A method for performing the exposure process on the substrate according to the related art exposure layout may be explained as follows.
First, after coating the substrate with photoresist by the coater 2, the substrate is conveyed to the VCD 4 by the first robot arm 71. After completing the curing process of the substrate in the VCD 4, the substrate is conveyed to the thru-conveyor 11 by the first robot arm 71 (S1).
The second robot arm 72 receives the substrate from the thru-conveyer 11, and then conveys the substrate to the SHP 20 (S2).
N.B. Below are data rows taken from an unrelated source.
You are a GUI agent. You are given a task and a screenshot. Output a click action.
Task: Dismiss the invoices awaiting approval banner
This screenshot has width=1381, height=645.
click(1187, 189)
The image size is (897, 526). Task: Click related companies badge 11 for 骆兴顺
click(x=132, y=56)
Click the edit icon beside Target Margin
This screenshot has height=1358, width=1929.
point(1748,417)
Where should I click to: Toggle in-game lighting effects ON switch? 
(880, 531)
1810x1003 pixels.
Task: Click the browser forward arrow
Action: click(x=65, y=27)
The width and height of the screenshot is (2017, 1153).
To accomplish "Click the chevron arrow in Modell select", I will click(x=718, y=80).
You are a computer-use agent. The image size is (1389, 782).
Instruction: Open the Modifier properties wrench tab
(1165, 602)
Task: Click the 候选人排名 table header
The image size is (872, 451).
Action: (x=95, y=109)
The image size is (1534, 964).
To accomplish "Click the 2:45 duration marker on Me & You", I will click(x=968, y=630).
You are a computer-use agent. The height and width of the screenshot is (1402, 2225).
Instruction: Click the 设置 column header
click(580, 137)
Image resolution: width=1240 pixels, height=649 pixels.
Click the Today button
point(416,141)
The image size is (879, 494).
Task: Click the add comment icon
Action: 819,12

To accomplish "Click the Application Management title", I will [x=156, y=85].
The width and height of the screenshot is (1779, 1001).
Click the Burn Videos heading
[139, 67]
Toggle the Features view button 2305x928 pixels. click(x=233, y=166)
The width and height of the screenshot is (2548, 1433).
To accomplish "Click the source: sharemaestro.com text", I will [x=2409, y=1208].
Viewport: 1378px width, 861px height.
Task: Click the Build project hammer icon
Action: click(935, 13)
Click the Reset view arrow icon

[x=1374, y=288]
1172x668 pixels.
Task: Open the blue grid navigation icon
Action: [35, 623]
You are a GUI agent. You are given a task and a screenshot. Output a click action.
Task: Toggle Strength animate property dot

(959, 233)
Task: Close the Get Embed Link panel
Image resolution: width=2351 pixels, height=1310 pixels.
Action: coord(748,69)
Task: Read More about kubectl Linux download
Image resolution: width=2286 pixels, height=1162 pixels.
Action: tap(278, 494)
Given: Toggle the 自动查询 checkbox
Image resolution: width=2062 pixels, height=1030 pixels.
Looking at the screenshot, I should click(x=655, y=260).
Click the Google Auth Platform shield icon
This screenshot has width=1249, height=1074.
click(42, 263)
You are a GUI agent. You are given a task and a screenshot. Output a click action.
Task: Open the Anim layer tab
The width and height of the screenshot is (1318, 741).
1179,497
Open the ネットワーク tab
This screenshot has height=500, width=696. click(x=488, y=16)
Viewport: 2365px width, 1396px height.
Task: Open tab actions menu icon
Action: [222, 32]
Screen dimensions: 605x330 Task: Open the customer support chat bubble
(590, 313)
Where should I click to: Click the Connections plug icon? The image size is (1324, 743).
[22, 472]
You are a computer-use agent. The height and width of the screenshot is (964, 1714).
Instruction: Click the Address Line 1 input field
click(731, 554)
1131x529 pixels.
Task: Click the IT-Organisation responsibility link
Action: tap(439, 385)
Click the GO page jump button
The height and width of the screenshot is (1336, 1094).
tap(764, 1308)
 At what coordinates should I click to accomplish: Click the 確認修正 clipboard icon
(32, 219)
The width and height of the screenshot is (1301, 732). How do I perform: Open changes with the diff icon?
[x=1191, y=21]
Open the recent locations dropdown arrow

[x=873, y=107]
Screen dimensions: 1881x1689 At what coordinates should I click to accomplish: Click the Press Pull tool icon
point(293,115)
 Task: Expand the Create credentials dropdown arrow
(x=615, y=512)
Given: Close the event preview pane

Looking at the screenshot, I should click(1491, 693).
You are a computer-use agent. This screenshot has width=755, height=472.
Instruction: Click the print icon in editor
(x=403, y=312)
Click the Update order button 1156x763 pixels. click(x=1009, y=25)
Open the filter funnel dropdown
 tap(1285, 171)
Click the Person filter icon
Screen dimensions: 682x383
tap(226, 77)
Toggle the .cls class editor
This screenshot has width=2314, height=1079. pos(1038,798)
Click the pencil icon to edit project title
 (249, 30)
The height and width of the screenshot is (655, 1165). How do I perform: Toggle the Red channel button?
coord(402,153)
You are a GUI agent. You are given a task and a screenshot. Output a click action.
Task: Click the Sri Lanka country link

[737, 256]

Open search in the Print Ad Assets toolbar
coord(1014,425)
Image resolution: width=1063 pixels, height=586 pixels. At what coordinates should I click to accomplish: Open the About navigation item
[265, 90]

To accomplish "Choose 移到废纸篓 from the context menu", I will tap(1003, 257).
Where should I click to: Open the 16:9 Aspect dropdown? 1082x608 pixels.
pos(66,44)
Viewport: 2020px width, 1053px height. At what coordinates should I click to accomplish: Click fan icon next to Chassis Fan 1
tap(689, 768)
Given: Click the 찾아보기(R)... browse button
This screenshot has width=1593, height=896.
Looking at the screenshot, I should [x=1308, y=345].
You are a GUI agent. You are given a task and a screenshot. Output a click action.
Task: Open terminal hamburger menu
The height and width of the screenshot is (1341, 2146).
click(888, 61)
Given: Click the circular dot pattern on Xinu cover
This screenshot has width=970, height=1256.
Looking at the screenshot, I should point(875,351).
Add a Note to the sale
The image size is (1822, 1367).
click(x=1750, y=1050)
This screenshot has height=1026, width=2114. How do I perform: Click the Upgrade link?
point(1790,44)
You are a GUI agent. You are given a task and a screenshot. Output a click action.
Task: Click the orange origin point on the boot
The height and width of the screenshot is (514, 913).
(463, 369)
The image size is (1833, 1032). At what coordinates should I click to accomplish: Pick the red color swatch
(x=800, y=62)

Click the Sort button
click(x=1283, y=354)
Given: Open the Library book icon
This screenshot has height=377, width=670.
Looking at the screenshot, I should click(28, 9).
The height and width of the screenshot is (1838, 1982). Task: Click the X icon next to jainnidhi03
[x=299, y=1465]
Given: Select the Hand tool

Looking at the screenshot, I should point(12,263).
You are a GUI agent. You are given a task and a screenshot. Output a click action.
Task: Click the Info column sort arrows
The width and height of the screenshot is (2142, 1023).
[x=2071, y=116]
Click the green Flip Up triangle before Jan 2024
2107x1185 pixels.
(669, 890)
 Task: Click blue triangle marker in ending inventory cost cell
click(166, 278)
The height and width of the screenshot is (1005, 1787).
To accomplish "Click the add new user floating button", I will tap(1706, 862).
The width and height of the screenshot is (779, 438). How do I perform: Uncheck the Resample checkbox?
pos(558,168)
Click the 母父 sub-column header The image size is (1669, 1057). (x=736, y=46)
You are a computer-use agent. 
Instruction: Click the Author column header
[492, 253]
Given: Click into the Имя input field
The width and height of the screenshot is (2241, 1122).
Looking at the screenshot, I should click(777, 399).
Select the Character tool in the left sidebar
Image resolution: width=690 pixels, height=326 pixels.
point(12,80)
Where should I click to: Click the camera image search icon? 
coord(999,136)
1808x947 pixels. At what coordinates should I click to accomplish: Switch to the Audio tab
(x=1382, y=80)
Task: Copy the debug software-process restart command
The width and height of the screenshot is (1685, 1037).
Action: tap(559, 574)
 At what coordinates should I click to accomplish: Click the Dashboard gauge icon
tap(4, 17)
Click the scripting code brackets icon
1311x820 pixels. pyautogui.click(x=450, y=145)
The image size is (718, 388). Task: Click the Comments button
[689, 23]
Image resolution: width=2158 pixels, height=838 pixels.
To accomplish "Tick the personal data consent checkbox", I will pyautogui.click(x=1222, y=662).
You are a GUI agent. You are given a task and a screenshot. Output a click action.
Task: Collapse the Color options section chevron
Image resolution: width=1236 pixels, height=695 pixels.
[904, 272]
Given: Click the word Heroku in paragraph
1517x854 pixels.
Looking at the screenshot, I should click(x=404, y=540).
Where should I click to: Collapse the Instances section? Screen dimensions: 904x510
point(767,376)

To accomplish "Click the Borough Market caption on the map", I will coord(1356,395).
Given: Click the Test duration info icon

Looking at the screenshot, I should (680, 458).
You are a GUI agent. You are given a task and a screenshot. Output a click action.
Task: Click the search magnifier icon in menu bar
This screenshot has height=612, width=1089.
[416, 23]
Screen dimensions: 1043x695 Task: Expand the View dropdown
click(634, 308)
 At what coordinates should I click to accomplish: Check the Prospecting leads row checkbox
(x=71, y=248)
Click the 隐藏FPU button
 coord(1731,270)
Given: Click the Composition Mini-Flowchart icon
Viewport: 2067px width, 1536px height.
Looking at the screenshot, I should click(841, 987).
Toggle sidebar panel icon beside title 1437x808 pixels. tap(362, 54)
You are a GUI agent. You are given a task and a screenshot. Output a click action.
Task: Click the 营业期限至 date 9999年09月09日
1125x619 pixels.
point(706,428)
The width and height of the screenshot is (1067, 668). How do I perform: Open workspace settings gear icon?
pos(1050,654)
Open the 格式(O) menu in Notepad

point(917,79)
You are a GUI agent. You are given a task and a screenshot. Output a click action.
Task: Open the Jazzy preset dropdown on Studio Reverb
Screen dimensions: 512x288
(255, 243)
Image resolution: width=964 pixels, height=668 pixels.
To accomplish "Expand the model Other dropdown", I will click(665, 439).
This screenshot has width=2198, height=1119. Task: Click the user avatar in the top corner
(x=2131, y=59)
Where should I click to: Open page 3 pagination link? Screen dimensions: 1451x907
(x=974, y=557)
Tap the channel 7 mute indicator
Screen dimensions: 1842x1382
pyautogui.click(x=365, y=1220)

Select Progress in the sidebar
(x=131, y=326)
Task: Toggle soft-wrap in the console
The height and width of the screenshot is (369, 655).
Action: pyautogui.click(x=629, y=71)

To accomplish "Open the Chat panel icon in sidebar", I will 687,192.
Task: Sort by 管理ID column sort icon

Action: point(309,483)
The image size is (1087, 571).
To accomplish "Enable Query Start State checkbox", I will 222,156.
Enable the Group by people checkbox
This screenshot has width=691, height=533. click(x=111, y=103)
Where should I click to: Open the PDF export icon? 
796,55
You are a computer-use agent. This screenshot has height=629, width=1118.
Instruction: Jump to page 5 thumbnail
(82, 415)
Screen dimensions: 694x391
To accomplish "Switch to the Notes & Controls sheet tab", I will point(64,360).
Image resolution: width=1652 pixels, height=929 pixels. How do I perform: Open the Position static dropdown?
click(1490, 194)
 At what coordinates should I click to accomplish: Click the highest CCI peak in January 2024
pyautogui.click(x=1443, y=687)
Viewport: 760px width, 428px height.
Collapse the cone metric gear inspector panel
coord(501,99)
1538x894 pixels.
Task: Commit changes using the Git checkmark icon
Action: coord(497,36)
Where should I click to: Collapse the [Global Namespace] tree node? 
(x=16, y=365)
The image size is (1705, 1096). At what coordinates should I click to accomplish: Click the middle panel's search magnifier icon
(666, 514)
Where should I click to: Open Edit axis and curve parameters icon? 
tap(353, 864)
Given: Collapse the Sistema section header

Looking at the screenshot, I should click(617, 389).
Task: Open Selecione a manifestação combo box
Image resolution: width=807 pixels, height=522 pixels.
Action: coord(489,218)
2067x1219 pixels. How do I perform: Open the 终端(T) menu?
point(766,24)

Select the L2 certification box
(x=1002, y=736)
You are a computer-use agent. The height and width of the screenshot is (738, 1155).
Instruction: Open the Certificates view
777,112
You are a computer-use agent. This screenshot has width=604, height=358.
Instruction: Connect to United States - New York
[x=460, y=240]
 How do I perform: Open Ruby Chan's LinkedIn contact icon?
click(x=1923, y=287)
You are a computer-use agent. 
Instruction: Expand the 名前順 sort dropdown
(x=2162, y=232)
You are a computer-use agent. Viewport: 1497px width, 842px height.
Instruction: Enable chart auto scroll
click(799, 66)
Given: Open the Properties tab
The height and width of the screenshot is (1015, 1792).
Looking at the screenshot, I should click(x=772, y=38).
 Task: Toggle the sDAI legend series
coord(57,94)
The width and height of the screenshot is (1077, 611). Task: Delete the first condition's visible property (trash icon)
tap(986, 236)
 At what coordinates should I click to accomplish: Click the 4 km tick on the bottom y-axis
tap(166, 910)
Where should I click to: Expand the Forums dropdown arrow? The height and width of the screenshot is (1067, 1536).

The SHP 20 removes the solvent from the substrate.
After removing the solvent from the substrate, the substrate is unloaded from the SHP 20 (S3), and then the substrate is conveyed to the temperature reduction unit 30 by the second robot arm 72. After reducing the temperature of the substrate by the temperature reduction unit 30, the substrate is unloaded from the temperature reduction unit 30 (S4), and then is conveyed to the in-out turn unit 40 by the second robot arm 72 (S5).
At this point, the in-out turn unit 40 changes the direction of the substrate conveyed by the second robot arm 72. Then, the third robot arm 73 receives the substrate, which has had its direction changed by the in-out turn unit 40 (S6), and conveys the substrate to the titler 50.
The titler 50 forms the ID for each substrate. Then, the substrate having the ID is unloaded from the titler 50 (S7) and is conveyed to the exposure unit 3 (S9) by the third robot arm 73.
If the exposure unit 3 is in an operation mode, the third robot arm 73 conveys the substrate to the buffer 60 so that the substrate may be temporarily stored in the buffer 60.
After completing the exposure process of the substrate, the substrate unloaded from the exposure unit is conveyed to the in-out turn unit 40 by the third robot arm 73 (S10), and also is conveyed to the thru-conveyor 12 (S11).
In the exposure layout according to the related art, even though the temperature reduction unit is provided so as to adjust the temperature of the substrate before loading the substrate to the exposure unit 3, it is difficult to maintain the most appropriate temperature for each substrate.
The adjustment of the temperature of the substrate by an additional chamber 5 affects the entire exposure layout, or a portion of the layout, including the in-out turn unit 40, the third robot arm 73 and the buffer 60. As a result, it is difficult to adjust precisely the temperature of each substrate.
If the substrate does not have the precise temperature before the exposure process, the dimensions of the substrate may be changed due to the temperature difference. As a result, the position for exposure may be incorrect, and consequently the product may be defective.
Also, the third robot arm 73 performs eight conveyances for the substrate each cycle. Accordingly, a tact time for each cycle is high.
To decrease the tact time for each cycle, another layout for providing an additional robot arm has been proposed. In this case, it is necessary to provide a space for the additional robot arm, and thus the problem of an increased footprint (length of the entire layout) arises. Further, it requires an increase in plant size for the exposure layout.